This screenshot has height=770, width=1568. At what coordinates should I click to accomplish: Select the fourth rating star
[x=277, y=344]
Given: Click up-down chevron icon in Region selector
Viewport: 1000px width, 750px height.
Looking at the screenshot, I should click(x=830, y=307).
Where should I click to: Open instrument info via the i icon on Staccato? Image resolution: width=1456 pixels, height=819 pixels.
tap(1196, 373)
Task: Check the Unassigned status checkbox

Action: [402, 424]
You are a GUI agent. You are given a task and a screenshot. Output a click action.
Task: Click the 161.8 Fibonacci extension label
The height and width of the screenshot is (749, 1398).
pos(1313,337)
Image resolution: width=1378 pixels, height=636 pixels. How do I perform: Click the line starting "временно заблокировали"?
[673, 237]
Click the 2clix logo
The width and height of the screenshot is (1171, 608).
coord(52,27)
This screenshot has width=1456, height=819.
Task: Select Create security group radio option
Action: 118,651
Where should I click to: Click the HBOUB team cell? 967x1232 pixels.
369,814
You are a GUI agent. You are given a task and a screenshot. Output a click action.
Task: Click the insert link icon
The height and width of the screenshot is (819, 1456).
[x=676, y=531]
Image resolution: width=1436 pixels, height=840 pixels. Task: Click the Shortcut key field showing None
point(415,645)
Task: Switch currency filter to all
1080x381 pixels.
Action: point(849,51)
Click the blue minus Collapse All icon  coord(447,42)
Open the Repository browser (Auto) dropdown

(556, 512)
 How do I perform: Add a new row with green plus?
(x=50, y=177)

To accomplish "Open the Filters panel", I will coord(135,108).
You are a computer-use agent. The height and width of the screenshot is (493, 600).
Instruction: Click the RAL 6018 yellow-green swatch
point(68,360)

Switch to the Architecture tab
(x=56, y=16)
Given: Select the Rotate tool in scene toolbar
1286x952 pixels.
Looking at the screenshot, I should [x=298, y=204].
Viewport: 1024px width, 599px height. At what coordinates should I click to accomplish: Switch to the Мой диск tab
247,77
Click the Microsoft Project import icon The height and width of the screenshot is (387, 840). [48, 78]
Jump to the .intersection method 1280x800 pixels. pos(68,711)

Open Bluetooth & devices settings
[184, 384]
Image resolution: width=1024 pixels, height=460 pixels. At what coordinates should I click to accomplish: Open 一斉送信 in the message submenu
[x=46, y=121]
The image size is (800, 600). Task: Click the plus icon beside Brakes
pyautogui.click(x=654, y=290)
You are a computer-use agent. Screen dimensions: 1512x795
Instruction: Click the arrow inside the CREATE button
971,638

▬▬▬▬▬▬

**Objective**. Please reproduce all of the material above line for line, changing nothing.

**Output of the exercise**.
This screenshot has height=770, width=1568. At what coordinates should I click to accomplish: Select the fourth rating star
[x=277, y=344]
Given: Click up-down chevron icon in Region selector
Viewport: 1000px width, 750px height.
Looking at the screenshot, I should click(x=830, y=307).
Where should I click to: Open instrument info via the i icon on Staccato? Image resolution: width=1456 pixels, height=819 pixels.
tap(1196, 373)
Task: Check the Unassigned status checkbox

Action: [402, 424]
You are a GUI agent. You are given a task and a screenshot. Output a click action.
Task: Click the 161.8 Fibonacci extension label
The height and width of the screenshot is (749, 1398).
pos(1313,337)
Image resolution: width=1378 pixels, height=636 pixels. How do I perform: Click the line starting "временно заблокировали"?
[673, 237]
Click the 2clix logo
The width and height of the screenshot is (1171, 608).
coord(52,27)
This screenshot has width=1456, height=819.
Task: Select Create security group radio option
Action: 118,651
Where should I click to: Click the HBOUB team cell? 967x1232 pixels.
369,814
You are a GUI agent. You are given a task and a screenshot. Output a click action.
Task: Click the insert link icon
The height and width of the screenshot is (819, 1456).
[x=676, y=531]
Image resolution: width=1436 pixels, height=840 pixels. Task: Click the Shortcut key field showing None
point(415,645)
Task: Switch currency filter to all
1080x381 pixels.
Action: point(849,51)
Click the blue minus Collapse All icon  coord(447,42)
Open the Repository browser (Auto) dropdown

(556, 512)
 How do I perform: Add a new row with green plus?
(x=50, y=177)

To accomplish "Open the Filters panel", I will coord(135,108).
You are a computer-use agent. The height and width of the screenshot is (493, 600).
Instruction: Click the RAL 6018 yellow-green swatch
point(68,360)

Switch to the Architecture tab
(x=56, y=16)
Given: Select the Rotate tool in scene toolbar
1286x952 pixels.
Looking at the screenshot, I should [x=298, y=204].
Viewport: 1024px width, 599px height. At what coordinates should I click to accomplish: Switch to the Мой диск tab
247,77
Click the Microsoft Project import icon The height and width of the screenshot is (387, 840). [48, 78]
Jump to the .intersection method 1280x800 pixels. pos(68,711)

Open Bluetooth & devices settings
[184, 384]
Image resolution: width=1024 pixels, height=460 pixels. At what coordinates should I click to accomplish: Open 一斉送信 in the message submenu
[x=46, y=121]
The image size is (800, 600). Task: Click the plus icon beside Brakes
pyautogui.click(x=654, y=290)
You are a computer-use agent. Screen dimensions: 1512x795
Instruction: Click the arrow inside the CREATE button
971,638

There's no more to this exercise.